WHAT TO DO -
Copy the records below word for word, keeping every line in its original order.

⁂

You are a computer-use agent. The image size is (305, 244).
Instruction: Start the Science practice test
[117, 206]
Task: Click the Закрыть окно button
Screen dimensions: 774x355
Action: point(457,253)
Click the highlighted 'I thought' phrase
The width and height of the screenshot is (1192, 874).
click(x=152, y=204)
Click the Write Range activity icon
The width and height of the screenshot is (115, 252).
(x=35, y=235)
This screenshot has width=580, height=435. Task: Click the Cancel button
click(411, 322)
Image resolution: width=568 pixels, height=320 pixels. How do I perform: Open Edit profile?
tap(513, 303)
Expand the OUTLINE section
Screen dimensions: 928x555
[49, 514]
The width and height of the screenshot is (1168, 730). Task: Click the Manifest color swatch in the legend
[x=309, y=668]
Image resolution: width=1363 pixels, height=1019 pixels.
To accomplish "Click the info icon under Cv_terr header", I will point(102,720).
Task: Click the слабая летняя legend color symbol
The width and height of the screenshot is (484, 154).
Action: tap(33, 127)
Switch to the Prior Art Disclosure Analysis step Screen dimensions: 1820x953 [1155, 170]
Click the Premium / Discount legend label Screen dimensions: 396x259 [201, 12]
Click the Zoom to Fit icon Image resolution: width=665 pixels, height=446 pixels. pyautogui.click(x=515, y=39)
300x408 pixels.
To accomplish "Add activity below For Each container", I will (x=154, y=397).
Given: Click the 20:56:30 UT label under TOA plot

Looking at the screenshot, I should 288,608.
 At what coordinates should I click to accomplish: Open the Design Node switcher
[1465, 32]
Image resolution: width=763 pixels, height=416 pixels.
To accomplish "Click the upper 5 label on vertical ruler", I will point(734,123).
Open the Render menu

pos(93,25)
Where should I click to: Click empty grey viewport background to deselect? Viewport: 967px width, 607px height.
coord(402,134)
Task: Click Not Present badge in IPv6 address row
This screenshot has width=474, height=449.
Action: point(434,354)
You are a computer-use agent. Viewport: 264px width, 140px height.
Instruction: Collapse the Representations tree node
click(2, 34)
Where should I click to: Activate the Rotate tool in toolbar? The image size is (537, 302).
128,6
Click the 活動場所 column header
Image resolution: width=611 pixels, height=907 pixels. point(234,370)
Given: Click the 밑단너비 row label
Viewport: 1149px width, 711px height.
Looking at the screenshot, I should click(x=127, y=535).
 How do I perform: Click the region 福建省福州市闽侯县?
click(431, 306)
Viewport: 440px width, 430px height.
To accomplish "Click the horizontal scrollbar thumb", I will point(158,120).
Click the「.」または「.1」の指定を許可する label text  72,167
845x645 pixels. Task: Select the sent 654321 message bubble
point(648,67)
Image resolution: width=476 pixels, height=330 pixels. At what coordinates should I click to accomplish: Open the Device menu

⁂

TASK ANSWER -
You are a computer-use agent. The image size is (305, 244).
Instruction: Start the Science practice test
[117, 206]
Task: Click the Закрыть окно button
Screen dimensions: 774x355
Action: point(457,253)
Click the highlighted 'I thought' phrase
The width and height of the screenshot is (1192, 874).
click(x=152, y=204)
Click the Write Range activity icon
The width and height of the screenshot is (115, 252).
(x=35, y=235)
This screenshot has width=580, height=435. Task: Click the Cancel button
click(411, 322)
Image resolution: width=568 pixels, height=320 pixels. How do I perform: Open Edit profile?
tap(513, 303)
Expand the OUTLINE section
Screen dimensions: 928x555
[49, 514]
The width and height of the screenshot is (1168, 730). Task: Click the Manifest color swatch in the legend
[x=309, y=668]
Image resolution: width=1363 pixels, height=1019 pixels.
To accomplish "Click the info icon under Cv_terr header", I will point(102,720).
Task: Click the слабая летняя legend color symbol
The width and height of the screenshot is (484, 154).
Action: tap(33, 127)
Switch to the Prior Art Disclosure Analysis step Screen dimensions: 1820x953 [1155, 170]
Click the Premium / Discount legend label Screen dimensions: 396x259 [201, 12]
Click the Zoom to Fit icon Image resolution: width=665 pixels, height=446 pixels. pyautogui.click(x=515, y=39)
300x408 pixels.
To accomplish "Add activity below For Each container", I will (x=154, y=397).
Given: Click the 20:56:30 UT label under TOA plot

Looking at the screenshot, I should 288,608.
 At what coordinates should I click to accomplish: Open the Design Node switcher
[1465, 32]
Image resolution: width=763 pixels, height=416 pixels.
To accomplish "Click the upper 5 label on vertical ruler", I will point(734,123).
Open the Render menu

pos(93,25)
Where should I click to: Click empty grey viewport background to deselect? Viewport: 967px width, 607px height.
coord(402,134)
Task: Click Not Present badge in IPv6 address row
This screenshot has width=474, height=449.
Action: point(434,354)
You are a computer-use agent. Viewport: 264px width, 140px height.
Instruction: Collapse the Representations tree node
click(2, 34)
Where should I click to: Activate the Rotate tool in toolbar? The image size is (537, 302).
128,6
Click the 活動場所 column header
Image resolution: width=611 pixels, height=907 pixels. point(234,370)
Given: Click the 밑단너비 row label
Viewport: 1149px width, 711px height.
Looking at the screenshot, I should click(x=127, y=535).
 How do I perform: Click the region 福建省福州市闽侯县?
click(431, 306)
Viewport: 440px width, 430px height.
To accomplish "Click the horizontal scrollbar thumb", I will point(158,120).
Click the「.」または「.1」の指定を許可する label text  72,167
845x645 pixels. Task: Select the sent 654321 message bubble
point(648,67)
Image resolution: width=476 pixels, height=330 pixels. At what coordinates should I click to accomplish: Open the Device menu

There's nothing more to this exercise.